» **Work required**: Would you transcribe the line containing "For every named target in this 1728×1117" and every line after it, through the end of the records below, exactly and with nothing else?

» **Available data**:

○ ○ ○

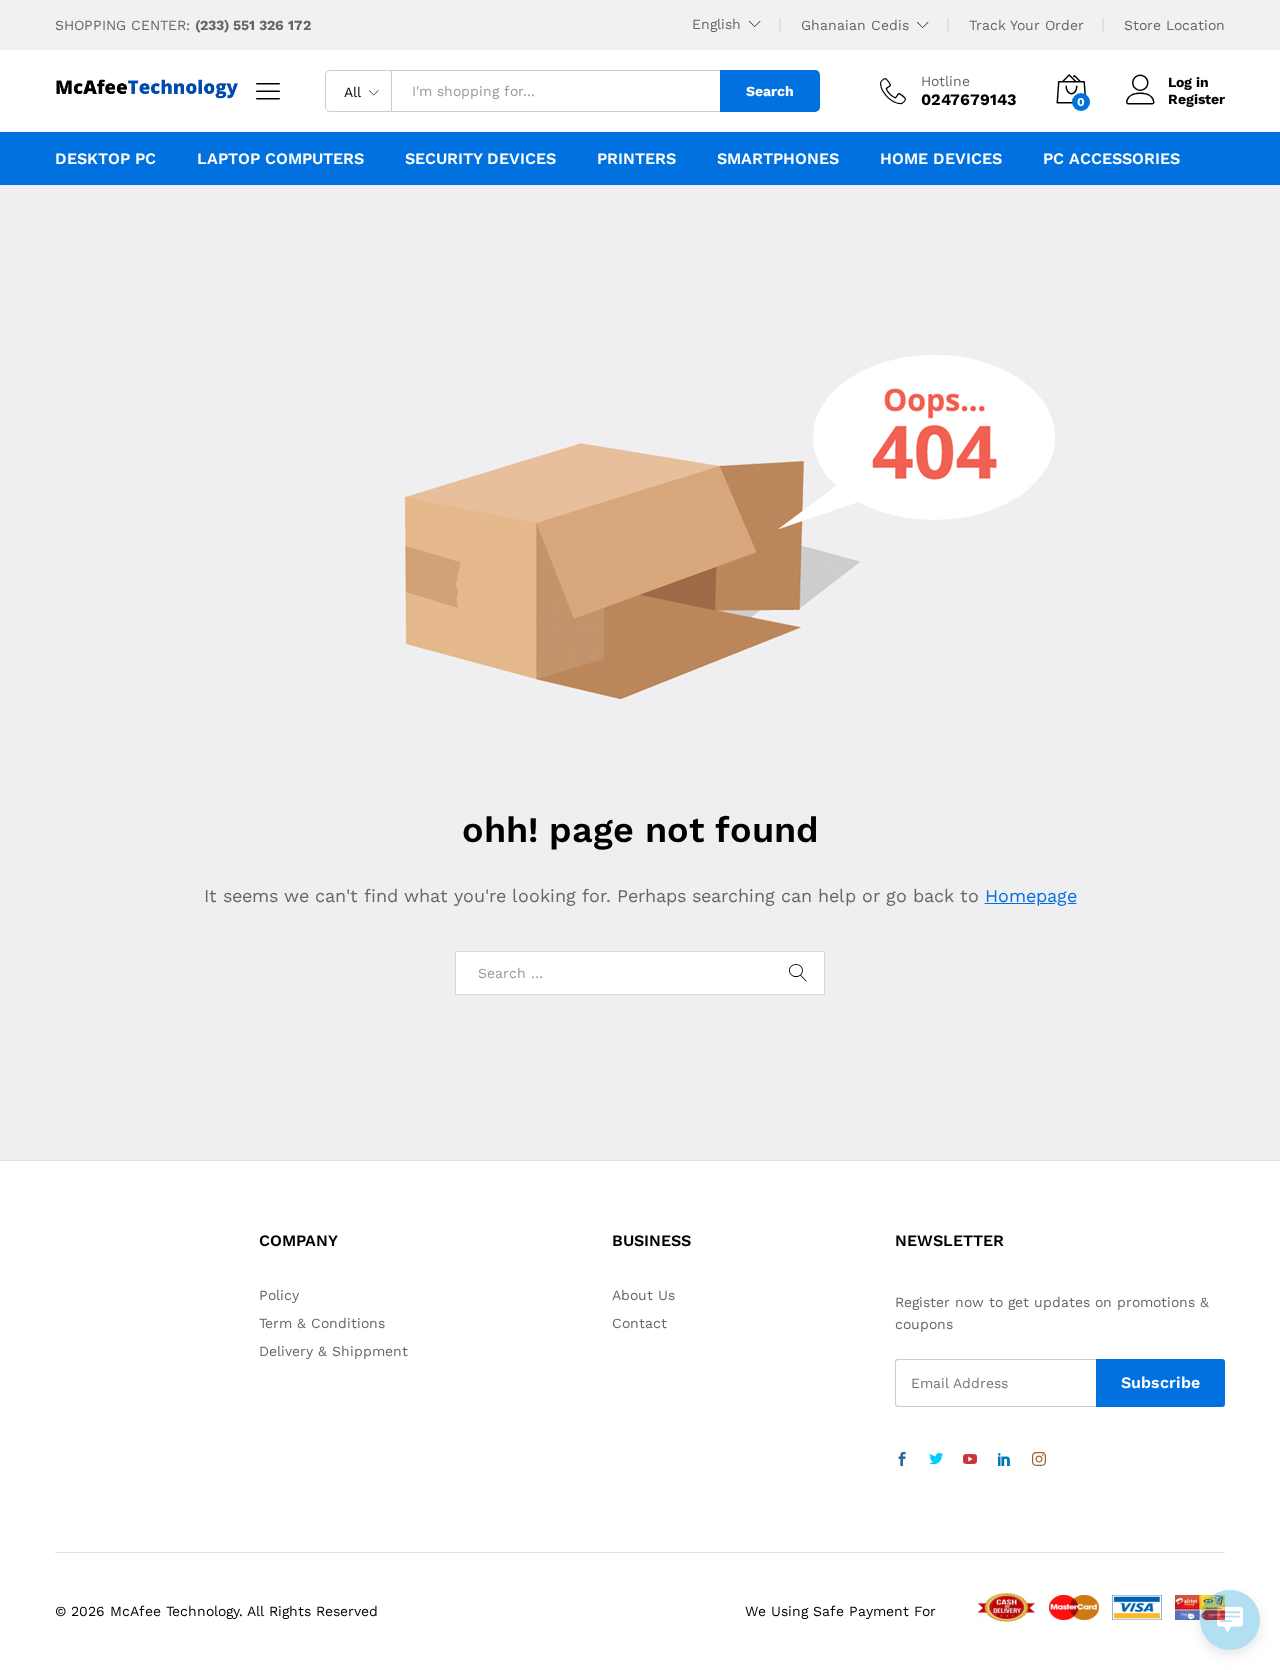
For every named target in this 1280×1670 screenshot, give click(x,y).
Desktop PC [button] (105, 159)
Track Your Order (1026, 25)
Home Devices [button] (941, 159)
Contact (639, 1323)
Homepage (1031, 895)
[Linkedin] (1004, 1460)
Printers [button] (636, 159)
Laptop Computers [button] (280, 159)
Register (1196, 99)
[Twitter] (936, 1460)
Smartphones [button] (778, 159)
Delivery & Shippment (333, 1351)
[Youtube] (970, 1460)
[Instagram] (1039, 1460)
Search (770, 91)
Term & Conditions (322, 1323)
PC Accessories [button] (1111, 159)
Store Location (1174, 25)
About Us (643, 1295)
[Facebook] (902, 1460)
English (716, 24)
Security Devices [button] (480, 159)
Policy (279, 1295)
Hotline (945, 81)
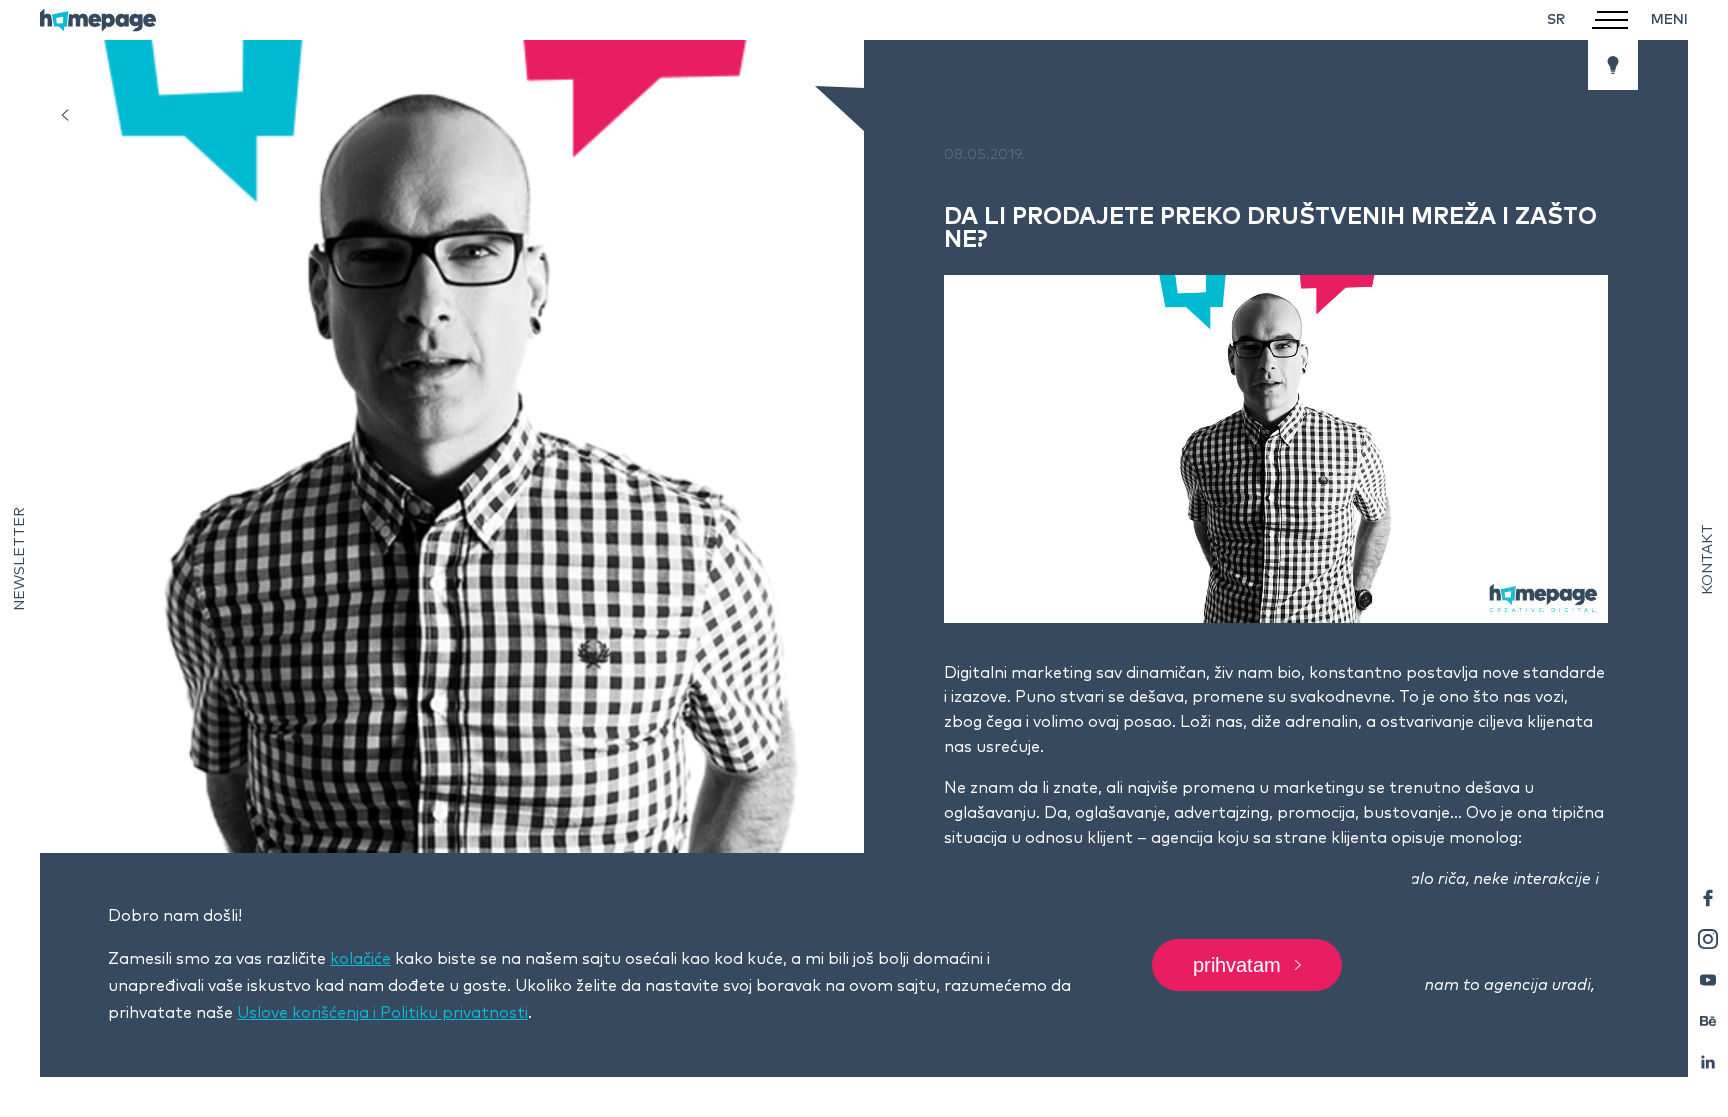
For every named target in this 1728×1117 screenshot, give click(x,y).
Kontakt (1708, 558)
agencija (1182, 838)
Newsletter (20, 559)
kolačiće (360, 959)
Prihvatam (1237, 965)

○ ○ ○

» **Answer area**:
For every named target in this 1728×1117 screenshot, give click(x,y).
Kontakt (1708, 558)
agencija (1182, 838)
Newsletter (20, 559)
kolačiće (360, 959)
Prihvatam (1237, 965)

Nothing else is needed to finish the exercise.